Four years ago today was one of the most eventful days in Presidential campaign history–three events, the revelation that Putin had personally ordered the March 2016 hack of the DNC, the revelation of the Access Hollywood tape and the release of John Podesta’s emails–shaped the final four weeks of the 2016 struggle for the Presidency. It seems scarcely possible a day like this could happen again.

“For Immediate Release,” the press release read, “The US Intelligence Community (USIC) is confident that the Russian Government directed the recent compromises of emails from US persons and institutions, including from US political organizations.”  The intelligence community was announcing that Russia was interfering in the presidential election. The release continued: “Recent disclosures of alleged hacked emails on sites like DCLeaks.com and WikiLeaks and by the Guccifer 2.0 online persona are consistent with the methods and motivations of Russian-directed efforts.”  It was early on October 7, 2016.

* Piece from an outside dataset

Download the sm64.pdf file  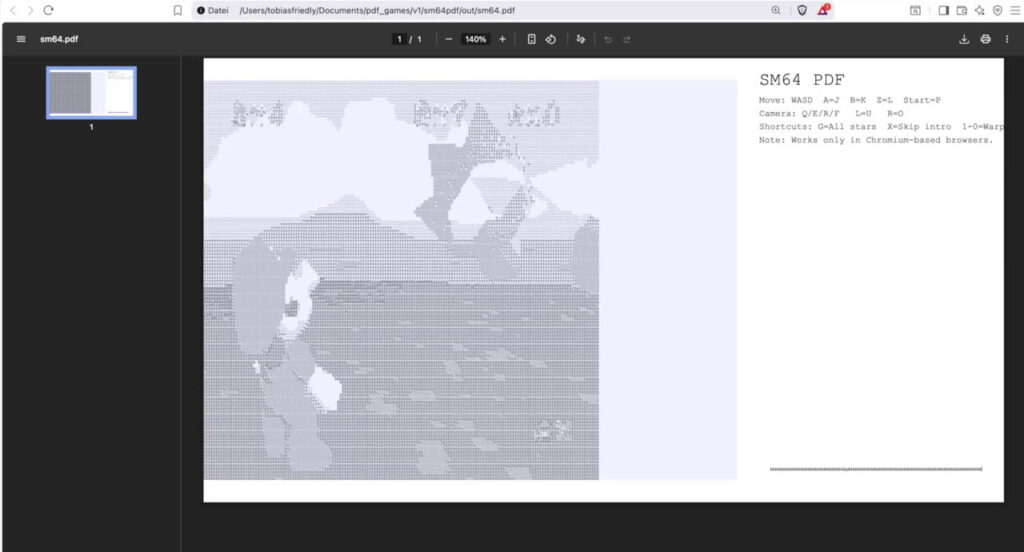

But due to events ten years in the past, the Trump campaign would scarcely have time to respond. Roger Stone had information for Jerome Corsi—a videotape of Donald Trump making crude and sexist remarks about women was about to be released to the public. Corsi suggested that Stone tell WikiLeaks to immediately release the Podesta emails. 

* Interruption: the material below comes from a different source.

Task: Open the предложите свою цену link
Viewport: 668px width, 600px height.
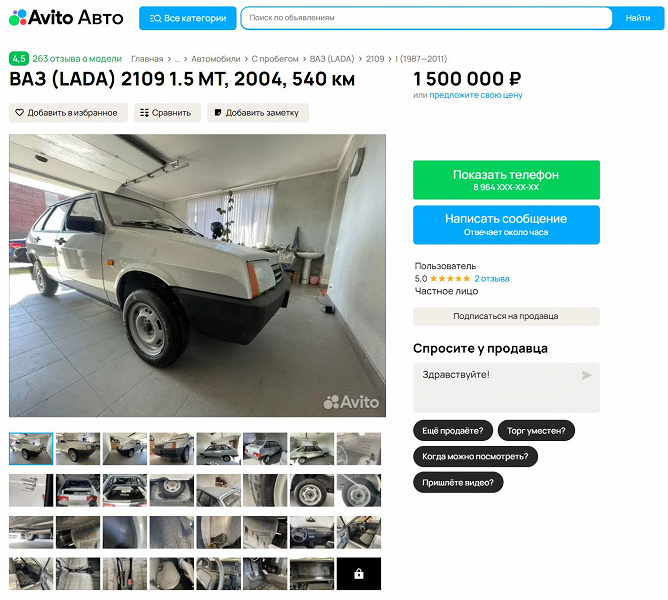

Corsi told a conference call with the staff of right-wing tabloid World Net Daily that a tape featuring Trump making crude remarks was about to leak, and he urged the online site’s staff to reach Assange immediately to have the Podesta emails released.  

It turned out that the tape of Donald Trump on a hot mic making a series of lewd comments about women had been sitting in the vaults of NBC Universal’s television show Access Hollywood for years.  Three days earlier, a staffer for the show had remembered the tape and a producer went to dig it up.  NBC debated for days what to do with the tape, finally making a decision on the morning of Friday, October 7.  Access Hollywood prepared a story to air on Monday, the day after the second presidential debate. 

Fate would not spare Trump the weekend. A source called the Washington Post’s David Fahrenthold, whose relentless pursuit of Trump’s finances would later win him the Pulitzer Prize. The source asked him if he wanted to watch previously unaired footage of Donald Trump.  Within minutes, the reporter was on the telephone with NBC, Access Hollywood, and the Trump campaign. 

Hope Hicks burst into a debate prep session for the candidate with Rudy Giuliani, Chris Christie and Kellyanne Conway. Hicks showed Jason Miller an email from Fahrenthold and the campaign went into damage control mode.  The team pushed back, demanding a copy of the tape, but settled for a rough transcript.  NBC readied a story for air, as the Post raced to get its tip on the internet, a race Fahrenthold won, at 4 p.m. 

As negative reactions to Trump’s lewd and offensive comments poured in, WikiLeaks and the Internet Research Agency (IRA) sprang into action to try and save his candidacy. Within an hour, WikiLeaks released the first of the Podesta emails stolen by the GRU.  The Translator Department was actually ahead of the game. In preparation for their own October surprise, the tweets at the IRA peaked the day before.  The Russians moved quickly to draw attention to the Podesta release.  

As many Republicans prepared to jump ship, one stood up for Donald Trump. That Sunday, Rudy Giuliani appeared on all four Sunday morning national news programs.  Donald Trump never forgot it.

Will we see a day like October 7, 2016 this year? It seems scarcely possible that three October surprises on the same day could happen again. But as Konstantin Kilimnik told an associate in April of that year “there could be surprises, even in American politics.”